* **What to do**:
Say how many lines of these entries include the word "will", and answer with the number alone.

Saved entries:
........

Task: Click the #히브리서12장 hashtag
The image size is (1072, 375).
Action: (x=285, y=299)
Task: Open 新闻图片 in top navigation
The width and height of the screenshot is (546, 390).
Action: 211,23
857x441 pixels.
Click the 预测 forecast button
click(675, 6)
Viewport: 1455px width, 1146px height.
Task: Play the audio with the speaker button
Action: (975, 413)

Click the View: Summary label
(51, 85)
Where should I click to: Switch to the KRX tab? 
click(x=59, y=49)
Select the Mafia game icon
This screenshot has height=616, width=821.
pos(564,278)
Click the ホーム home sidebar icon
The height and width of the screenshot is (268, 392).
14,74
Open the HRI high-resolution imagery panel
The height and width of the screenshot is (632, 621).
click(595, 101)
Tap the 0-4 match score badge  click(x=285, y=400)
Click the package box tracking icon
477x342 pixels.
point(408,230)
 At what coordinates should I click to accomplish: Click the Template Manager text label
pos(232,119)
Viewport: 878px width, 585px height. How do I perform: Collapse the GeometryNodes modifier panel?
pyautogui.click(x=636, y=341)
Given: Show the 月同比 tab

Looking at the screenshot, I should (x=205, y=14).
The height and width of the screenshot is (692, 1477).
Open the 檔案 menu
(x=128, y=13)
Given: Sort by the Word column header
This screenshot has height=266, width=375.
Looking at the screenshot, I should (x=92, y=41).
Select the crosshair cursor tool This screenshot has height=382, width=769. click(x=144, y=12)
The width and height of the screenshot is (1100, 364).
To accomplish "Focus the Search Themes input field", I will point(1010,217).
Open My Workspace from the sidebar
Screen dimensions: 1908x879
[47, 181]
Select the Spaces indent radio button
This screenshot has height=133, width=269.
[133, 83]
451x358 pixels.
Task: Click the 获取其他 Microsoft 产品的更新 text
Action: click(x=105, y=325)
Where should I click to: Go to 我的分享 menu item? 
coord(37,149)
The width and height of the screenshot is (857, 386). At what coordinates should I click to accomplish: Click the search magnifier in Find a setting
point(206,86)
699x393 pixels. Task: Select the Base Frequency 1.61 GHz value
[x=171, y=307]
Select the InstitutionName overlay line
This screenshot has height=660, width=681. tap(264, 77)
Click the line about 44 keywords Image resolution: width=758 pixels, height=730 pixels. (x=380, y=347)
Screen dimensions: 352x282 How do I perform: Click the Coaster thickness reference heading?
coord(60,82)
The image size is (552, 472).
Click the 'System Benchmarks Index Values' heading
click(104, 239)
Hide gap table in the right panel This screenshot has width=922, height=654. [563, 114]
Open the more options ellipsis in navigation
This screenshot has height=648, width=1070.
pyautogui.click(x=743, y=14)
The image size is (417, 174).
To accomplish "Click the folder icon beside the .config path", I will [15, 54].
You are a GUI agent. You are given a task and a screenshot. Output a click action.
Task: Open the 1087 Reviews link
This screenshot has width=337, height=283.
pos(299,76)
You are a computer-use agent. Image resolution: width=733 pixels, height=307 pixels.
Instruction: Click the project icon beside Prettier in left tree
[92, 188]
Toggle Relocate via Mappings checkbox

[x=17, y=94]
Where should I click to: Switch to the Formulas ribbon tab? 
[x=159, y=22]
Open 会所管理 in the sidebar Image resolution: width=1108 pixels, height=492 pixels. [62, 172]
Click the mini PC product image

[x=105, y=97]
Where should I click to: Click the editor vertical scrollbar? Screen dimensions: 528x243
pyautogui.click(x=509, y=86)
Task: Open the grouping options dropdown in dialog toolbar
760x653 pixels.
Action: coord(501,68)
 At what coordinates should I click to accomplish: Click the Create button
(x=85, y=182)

........

* **Task response**:
2